Nihayet 3 Şubat 1926 tarihinde Ankara İstiklal Mahkemesi’nin İskilipli Mehmet Atıf Hoca hakkında oybirliğiyle aldığı “Bunlardan Hoca Atıf Efendinin Türkiye Cumhuriyeti’nin yenilik ve ilerlemeye doğru attığı adımlara mani olmak ve halkı isyan ve irticaa teşvik etmek kastıyla İstanbul'da 340 (1924) sonlarında Frenk Mukallitliği ve Şapka adlı eseri yayınladığı ve muhtelif vasıtalarla memleketin muhtelif mahallelerine dağıttığı…” şeklinde başlayan ve “yeniliğe ve Cumhuriyete daimi bir düşman vaziyeti almış olan adı geçen kişinin son isyan hadisesi ile maddeten ve manen alakadar bulunduğu bir çok delil ile anlaşıldığı ve ortaya çıktığı için hareketinin… “Türkiye Cumhuriyeti’nin Teşkilatı Esasiye Kanunu’nu tamamen veya kısmen tağyir… veya ifa-yı vazifeden men’ine cebren teşebbüs edenler idam olunur” diyen muharrer fıkrası mucibince İskilipli Atıf Hoca’nın salben idamına…” diye nihayet bulan karar metni, bir hukuk garabeti olarak tarihe geçmiş ve masum bir âlimin idam fermanı olarak zihinlerimize kazınmıştır.

İskilipli Atıf Hoca, kendisiyle bir bağlantısı kurulamadığı hâlde Şapka hadiseleri (ayaklanmaları) davasında azmettirici olarak yargılanmış ve idam edilmiştir. Üstelik hadiselerden yaklaşık bir buçuk yıl önce basılan risalesi delil gösterilerek… Bu yargılama ve hüküm, Türk Hukuk tarihine kara bir leke olarak geçmiştir. Bu yargılamada Hoca’nın lehinde şahitlik yapacakların dinlenmediği bile iddia edilmiş hatta halk arasında İstiklal Mahkemeleri’nin gayri resmî mottosu şu ifadede kendini bulmuştur: “Şahitler bilahare dinlenmek suretiyle mahkumun idamına!...”
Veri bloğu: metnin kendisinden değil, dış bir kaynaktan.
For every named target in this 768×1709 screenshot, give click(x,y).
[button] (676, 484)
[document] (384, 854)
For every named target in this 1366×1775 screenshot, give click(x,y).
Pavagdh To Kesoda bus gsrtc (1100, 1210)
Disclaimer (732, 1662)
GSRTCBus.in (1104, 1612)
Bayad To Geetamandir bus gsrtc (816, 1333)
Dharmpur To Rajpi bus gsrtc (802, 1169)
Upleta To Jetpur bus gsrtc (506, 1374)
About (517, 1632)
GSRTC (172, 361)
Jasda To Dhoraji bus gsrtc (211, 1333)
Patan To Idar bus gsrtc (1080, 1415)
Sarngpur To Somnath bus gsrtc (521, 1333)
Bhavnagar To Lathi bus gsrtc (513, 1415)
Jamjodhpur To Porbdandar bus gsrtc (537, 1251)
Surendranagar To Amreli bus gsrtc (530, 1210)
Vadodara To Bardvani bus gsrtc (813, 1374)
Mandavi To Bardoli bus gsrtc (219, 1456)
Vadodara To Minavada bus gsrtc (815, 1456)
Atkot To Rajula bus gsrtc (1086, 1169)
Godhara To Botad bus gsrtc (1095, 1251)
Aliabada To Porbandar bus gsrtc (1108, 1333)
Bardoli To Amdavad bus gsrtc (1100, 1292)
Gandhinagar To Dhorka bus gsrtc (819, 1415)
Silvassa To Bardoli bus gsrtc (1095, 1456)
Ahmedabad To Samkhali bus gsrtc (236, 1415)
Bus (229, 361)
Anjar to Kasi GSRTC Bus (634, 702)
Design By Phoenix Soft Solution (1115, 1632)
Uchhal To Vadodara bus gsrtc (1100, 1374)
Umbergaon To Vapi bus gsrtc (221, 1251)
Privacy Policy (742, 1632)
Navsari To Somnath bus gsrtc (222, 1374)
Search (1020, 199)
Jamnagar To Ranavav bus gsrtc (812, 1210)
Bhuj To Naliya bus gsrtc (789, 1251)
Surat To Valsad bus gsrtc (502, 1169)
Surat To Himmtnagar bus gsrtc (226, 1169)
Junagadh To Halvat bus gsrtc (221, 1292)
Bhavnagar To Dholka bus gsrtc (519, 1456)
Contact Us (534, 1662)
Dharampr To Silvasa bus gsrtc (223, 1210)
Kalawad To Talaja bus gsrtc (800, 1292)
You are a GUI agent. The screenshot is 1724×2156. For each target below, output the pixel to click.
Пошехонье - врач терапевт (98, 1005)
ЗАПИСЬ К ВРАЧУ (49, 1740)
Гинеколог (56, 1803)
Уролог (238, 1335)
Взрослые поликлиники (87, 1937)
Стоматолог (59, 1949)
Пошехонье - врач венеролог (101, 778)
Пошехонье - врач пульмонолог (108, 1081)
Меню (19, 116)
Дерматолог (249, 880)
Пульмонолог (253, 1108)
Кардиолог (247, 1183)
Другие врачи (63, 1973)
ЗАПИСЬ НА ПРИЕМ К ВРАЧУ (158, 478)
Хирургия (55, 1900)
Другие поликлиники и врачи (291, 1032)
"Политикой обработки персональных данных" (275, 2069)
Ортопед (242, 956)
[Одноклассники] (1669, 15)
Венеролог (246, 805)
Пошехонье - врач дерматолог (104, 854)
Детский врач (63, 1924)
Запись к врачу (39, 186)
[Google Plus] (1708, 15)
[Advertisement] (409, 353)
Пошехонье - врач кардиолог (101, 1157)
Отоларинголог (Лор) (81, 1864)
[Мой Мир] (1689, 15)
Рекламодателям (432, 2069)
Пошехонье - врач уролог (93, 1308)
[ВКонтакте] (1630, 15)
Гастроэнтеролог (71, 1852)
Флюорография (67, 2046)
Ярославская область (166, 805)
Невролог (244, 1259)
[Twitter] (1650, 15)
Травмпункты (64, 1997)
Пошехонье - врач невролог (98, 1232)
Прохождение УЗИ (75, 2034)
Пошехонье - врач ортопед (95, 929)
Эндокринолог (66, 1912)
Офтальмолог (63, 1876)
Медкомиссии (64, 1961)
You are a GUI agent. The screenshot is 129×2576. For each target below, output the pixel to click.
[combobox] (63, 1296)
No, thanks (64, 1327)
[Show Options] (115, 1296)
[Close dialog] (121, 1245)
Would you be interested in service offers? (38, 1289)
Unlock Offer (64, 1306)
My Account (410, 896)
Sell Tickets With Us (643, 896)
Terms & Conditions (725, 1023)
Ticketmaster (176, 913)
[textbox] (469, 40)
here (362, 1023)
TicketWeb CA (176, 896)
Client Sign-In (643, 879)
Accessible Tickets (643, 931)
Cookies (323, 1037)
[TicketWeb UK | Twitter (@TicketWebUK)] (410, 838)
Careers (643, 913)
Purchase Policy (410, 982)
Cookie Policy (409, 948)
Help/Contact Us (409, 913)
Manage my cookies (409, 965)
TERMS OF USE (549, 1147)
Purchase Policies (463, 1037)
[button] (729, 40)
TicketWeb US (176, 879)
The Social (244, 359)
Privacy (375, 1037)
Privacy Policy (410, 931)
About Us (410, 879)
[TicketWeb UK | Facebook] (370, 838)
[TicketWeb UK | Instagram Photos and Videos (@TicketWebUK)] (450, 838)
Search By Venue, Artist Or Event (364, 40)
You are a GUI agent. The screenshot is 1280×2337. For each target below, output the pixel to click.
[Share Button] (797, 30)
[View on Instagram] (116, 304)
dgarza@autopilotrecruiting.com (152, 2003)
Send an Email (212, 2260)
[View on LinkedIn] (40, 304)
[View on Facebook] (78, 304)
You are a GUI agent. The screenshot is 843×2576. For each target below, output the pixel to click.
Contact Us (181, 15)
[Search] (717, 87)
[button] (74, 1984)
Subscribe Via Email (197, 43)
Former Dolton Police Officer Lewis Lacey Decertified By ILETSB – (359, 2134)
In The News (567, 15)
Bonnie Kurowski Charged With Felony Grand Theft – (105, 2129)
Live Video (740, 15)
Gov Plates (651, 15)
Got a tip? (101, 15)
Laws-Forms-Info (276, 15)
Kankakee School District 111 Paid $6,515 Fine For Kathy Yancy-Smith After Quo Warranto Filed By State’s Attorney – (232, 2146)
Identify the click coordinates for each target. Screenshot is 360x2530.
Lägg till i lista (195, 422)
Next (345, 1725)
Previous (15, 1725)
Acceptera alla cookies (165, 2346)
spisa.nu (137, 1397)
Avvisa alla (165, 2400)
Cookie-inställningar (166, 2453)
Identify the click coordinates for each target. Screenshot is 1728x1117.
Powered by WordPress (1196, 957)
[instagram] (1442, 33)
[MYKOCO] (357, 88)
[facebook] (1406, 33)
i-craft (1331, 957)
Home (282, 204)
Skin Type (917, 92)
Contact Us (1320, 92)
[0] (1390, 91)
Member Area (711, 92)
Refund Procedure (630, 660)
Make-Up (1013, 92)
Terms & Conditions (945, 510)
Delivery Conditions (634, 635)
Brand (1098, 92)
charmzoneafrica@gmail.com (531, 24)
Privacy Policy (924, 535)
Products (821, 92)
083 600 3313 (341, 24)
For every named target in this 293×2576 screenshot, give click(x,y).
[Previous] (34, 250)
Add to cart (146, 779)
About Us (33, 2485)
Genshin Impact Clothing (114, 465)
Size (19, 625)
Üstelik 26 Aralık’ta basına bir açıklama yapan Mahkeme Başkanı Kel Ali (Çetinkaya)’nın; “İnkılap düşmanlarına cumhuriyetin kahredici yumruğu ile ağır bir darbe indirilmiştir. Yapılan muhakemeler ve tahkikat sonrasında, İskilipli Atıf Hoca da dâhil bütün İstanbullu sanıkların masumiyeti ortaya çıktı… Tutuklanan bu sanıkların bahsedilen isyan olayları ile hiçbir suçlarının olmadığı, yakında salını verilecekleri…”3 sözlerinin ardından Hoca’nın idam edilmesi, bir yerlerden infaz emrinin geldiğinin ve müesses nizamın İslâm’a ve Müslümanlara olan kindar tutumunun apaçık göstergesidir.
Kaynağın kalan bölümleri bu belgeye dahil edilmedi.